- _Dataset excerpts_
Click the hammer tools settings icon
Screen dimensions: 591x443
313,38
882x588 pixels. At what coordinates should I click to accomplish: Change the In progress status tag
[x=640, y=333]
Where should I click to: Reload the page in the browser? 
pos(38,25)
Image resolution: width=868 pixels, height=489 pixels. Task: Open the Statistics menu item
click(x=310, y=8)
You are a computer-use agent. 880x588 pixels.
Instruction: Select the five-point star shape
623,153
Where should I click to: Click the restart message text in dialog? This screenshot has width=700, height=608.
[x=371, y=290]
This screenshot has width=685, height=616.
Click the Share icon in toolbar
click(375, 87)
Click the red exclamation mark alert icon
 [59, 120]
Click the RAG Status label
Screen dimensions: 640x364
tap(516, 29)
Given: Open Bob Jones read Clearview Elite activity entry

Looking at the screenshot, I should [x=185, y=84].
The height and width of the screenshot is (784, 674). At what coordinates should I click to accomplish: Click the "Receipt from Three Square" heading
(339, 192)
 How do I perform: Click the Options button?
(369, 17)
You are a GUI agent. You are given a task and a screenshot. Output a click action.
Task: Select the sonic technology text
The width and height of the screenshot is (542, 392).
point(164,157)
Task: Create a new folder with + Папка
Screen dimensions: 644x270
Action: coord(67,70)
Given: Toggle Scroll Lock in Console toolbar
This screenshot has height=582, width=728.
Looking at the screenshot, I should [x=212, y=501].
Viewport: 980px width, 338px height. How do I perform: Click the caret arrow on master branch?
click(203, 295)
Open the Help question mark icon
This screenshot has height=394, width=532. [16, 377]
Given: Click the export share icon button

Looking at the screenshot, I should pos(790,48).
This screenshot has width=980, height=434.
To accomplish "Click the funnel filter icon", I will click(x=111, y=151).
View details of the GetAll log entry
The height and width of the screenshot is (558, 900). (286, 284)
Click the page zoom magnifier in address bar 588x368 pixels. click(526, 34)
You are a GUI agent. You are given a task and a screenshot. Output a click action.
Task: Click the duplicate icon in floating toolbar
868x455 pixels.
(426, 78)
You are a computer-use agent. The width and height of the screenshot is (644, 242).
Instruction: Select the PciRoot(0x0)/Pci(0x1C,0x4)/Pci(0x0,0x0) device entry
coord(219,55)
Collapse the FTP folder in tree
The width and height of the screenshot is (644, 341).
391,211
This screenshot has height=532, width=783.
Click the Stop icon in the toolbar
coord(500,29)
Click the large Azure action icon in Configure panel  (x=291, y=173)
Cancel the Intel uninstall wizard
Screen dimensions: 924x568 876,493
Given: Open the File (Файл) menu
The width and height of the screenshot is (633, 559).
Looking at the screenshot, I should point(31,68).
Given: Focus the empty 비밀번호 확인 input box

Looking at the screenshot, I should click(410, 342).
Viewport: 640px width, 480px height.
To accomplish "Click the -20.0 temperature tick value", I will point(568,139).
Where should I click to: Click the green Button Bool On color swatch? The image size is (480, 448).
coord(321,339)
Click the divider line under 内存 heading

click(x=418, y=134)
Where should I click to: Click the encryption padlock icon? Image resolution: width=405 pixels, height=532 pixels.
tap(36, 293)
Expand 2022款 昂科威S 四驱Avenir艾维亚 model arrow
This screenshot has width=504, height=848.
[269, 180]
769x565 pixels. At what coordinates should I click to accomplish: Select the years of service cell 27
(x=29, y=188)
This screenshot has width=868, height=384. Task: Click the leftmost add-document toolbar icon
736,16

- _Activity_
Everything from the line containing "Where should I click to: Click the encryption" through the last line of the records must be given again exactly; leave out all other lines.

- _Answer for this exercise_
Where should I click to: Click the encryption padlock icon? Image resolution: width=405 pixels, height=532 pixels.
tap(36, 293)
Expand 2022款 昂科威S 四驱Avenir艾维亚 model arrow
This screenshot has width=504, height=848.
[269, 180]
769x565 pixels. At what coordinates should I click to accomplish: Select the years of service cell 27
(x=29, y=188)
This screenshot has width=868, height=384. Task: Click the leftmost add-document toolbar icon
736,16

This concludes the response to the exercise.